His willingness to take chances paid off handsomely when he acquired five books by Gabriel Garcia Marquez, whose One Hundred Years of Solitude would introduce the English-speaking world to the magic realism of Latin American literature.

But it was his role in establishing the Booker Prize that he was most proud of. In 1969 Maschler convinced food group Booker-McConnell to fund the British equivalent of the French Prix Goncourt literary prize. “The Booker may be the most important thing I’ve ever done,” he would say later.

Maschler who was diagnosed with manic depression later in life, was maddening, according to one of his collaborators, but also stimulating and inspiring. As one of his authors, Ian McEwan, wrote, he “had instinctive good taste and also understood commerce.

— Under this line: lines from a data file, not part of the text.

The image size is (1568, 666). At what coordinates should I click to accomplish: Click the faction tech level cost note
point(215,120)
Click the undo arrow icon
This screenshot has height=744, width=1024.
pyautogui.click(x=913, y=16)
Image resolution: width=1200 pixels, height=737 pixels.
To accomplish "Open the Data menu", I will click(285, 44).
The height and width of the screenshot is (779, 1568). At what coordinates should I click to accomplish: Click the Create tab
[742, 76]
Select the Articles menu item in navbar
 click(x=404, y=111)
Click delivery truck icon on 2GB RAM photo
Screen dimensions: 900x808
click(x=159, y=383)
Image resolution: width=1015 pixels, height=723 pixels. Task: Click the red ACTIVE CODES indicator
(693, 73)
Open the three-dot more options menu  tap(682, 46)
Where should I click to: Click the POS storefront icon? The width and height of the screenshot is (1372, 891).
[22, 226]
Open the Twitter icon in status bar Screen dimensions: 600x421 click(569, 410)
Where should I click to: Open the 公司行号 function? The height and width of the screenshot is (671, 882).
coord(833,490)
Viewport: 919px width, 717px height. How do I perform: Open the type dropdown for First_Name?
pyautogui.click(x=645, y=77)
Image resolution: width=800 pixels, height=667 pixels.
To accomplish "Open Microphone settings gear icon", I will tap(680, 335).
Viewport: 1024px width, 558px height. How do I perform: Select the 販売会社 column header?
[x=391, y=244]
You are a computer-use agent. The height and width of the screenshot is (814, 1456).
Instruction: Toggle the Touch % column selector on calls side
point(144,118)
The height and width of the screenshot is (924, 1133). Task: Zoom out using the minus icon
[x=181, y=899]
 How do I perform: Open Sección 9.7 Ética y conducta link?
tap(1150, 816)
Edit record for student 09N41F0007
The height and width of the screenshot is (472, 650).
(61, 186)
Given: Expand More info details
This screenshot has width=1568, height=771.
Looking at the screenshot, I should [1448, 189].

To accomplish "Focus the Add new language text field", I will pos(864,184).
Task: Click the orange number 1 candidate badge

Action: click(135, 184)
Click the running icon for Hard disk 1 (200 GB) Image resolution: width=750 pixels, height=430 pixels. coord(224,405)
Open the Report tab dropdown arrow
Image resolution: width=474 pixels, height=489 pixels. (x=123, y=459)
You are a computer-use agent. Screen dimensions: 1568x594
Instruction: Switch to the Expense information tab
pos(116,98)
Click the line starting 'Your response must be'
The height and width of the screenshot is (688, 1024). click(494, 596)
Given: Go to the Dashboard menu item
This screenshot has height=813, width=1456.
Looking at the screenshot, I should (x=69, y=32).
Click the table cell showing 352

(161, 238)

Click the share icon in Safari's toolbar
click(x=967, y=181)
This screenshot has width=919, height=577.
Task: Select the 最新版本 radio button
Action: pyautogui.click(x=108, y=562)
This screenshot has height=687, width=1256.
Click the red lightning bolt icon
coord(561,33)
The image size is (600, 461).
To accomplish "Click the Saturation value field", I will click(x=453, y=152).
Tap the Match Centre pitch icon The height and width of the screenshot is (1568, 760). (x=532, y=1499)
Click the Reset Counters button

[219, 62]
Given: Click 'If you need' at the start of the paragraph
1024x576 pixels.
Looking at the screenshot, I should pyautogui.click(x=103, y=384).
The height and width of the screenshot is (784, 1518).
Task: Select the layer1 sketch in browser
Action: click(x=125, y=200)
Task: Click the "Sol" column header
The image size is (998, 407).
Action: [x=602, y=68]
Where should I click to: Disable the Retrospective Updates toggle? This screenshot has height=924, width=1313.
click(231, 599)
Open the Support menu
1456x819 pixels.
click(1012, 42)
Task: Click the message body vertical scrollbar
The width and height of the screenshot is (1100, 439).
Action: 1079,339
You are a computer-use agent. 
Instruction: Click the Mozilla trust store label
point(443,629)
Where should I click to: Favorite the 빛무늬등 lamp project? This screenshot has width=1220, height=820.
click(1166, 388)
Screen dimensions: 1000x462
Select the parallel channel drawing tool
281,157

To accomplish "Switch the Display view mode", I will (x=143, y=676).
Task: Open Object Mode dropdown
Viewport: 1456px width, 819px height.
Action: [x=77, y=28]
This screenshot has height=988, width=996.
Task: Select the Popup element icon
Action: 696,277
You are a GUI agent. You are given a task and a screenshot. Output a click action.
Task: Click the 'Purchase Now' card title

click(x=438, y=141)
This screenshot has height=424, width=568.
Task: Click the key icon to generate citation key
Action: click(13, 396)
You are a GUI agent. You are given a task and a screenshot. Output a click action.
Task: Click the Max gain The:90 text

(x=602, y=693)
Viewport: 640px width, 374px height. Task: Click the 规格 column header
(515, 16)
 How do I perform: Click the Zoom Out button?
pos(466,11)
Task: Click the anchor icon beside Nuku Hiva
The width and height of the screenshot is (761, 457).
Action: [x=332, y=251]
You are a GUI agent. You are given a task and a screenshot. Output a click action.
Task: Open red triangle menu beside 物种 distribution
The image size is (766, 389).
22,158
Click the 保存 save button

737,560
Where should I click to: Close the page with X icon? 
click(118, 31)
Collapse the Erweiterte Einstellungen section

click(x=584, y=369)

Over the years, millions of people have read good books in which Maschler had a hand, a big, generous hand at that.”

In 1970 Maschler married Fay Coventry (who, as Fay Maschler, has been the London Evening Standard’s restaurant critic for over 30 years). They divorced in 1987. In 1998 he married Regina Kulinicz. She survives him, as does Fay, together with their three children, Ben, Hannah and Alice.

JULIE CARBONARA

 

Thomas Michael Maschler: born August 16, 1933. Died October 15, 2020.